* Série de consignes *
• A. Indiquez si chacune de ces affirmations concorde avec le passage sur le prêt de main-d’œuvre, en répondant par oui ou non et en citant textuellement les mots qui tranchent : (i) Air France et Transavia ont signé une convention. (ii) Les postes de PS et de PNC relèvent de la même convention d’entreprise. (iii) Les postes de PS et de PNC correspondent à des missions différentes.
• B. Recopiez fidèlement le passage sur le prêt de main-d’œuvre, en commençant à « Il ressort ainsi » et en terminant à « un poste équivalent. ».

* Passage cité *
_ _ _ _ _
Il ressort ainsi des dispositions légales régissant le prêt de main d’oeuvre notamment l’existence d’une convention entre les deux sociétés ‘prêteuse’ et ‘utilisatrice’ et à l’issue de la mise à disposition, la réintégration du salarié dans son poste de travail ou un poste équivalent.
En l’occurrence, aucune convention n’a été signée entre les sociétés Air France et Transavia et, comme l’a jugé le conseil de prud’hommes, le contrat de mutation temporaire ne correspond pas au prêt de main d”uvre visé par les dispositions de l’article L.8241-2 du code du travail, dès lors qu’il est prévu expressément la réintégration du salarié au sein de la société Air France, non pas à ‘son poste de travail ou un poste équivalent’ mais’dans les conditions prévues par l’accord du 21 janvier 2013′, c’est-à-dire en tant que PNC. En effet, les postes de PS et PNC, qui portent sur des missions différentes et sont soumis à des conventions d’entreprise distinctes, ne peuvent être considérés comme étant équivalents.
_ _ _ _ _
* Partie des données *

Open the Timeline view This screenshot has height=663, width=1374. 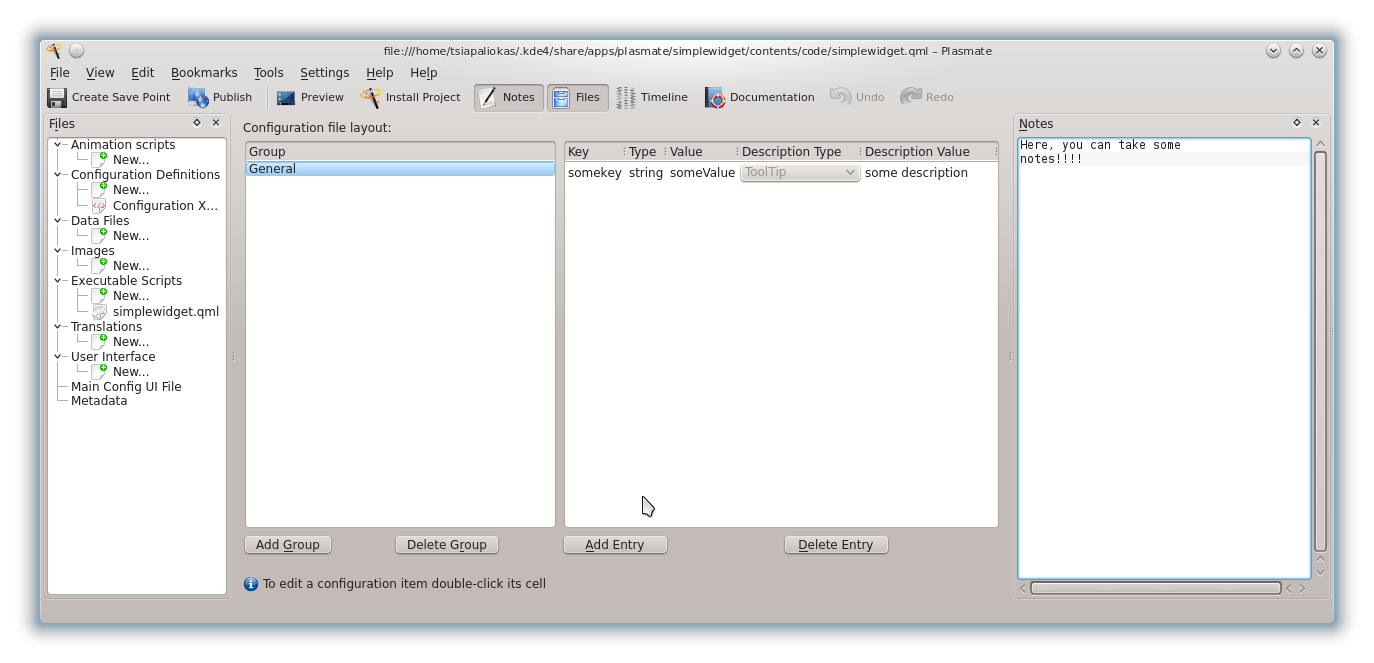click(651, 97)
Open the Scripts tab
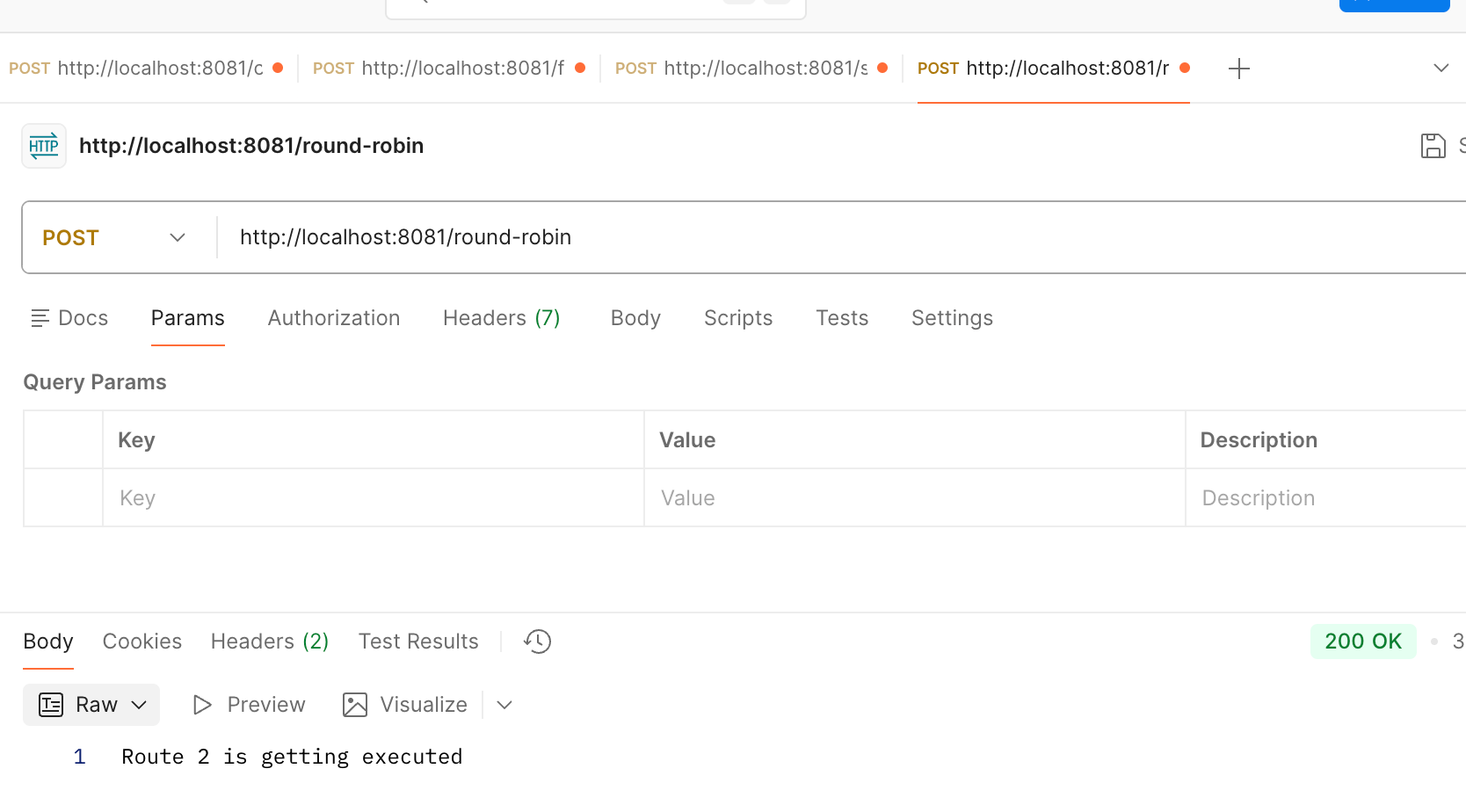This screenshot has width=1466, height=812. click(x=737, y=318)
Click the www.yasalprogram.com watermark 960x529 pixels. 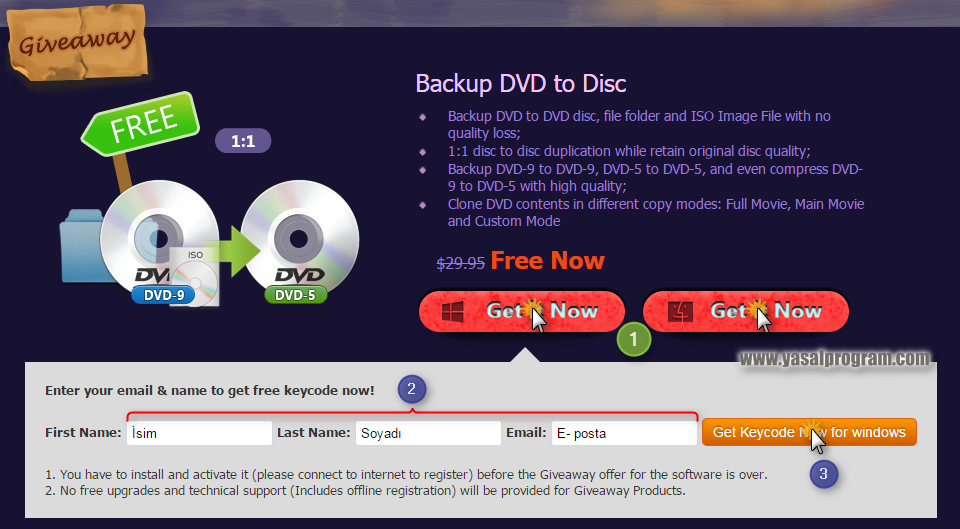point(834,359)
_ _ _ _ _
* Les réponses *
• A.
(i) Non : « aucune convention n’a été signée entre les sociétés Air France et Transavia »
(ii) Non : « sont soumis à des conventions d’entreprise distinctes »
(iii) Oui : « qui portent sur des missions différentes »

• B.
Il ressort ainsi des dispositions légales régissant le prêt de main d’oeuvre notamment l’existence d’une convention entre les deux sociétés ‘prêteuse’ et ‘utilisatrice’ et à l’issue de la mise à disposition, la réintégration du salarié dans son poste de travail ou un poste équivalent.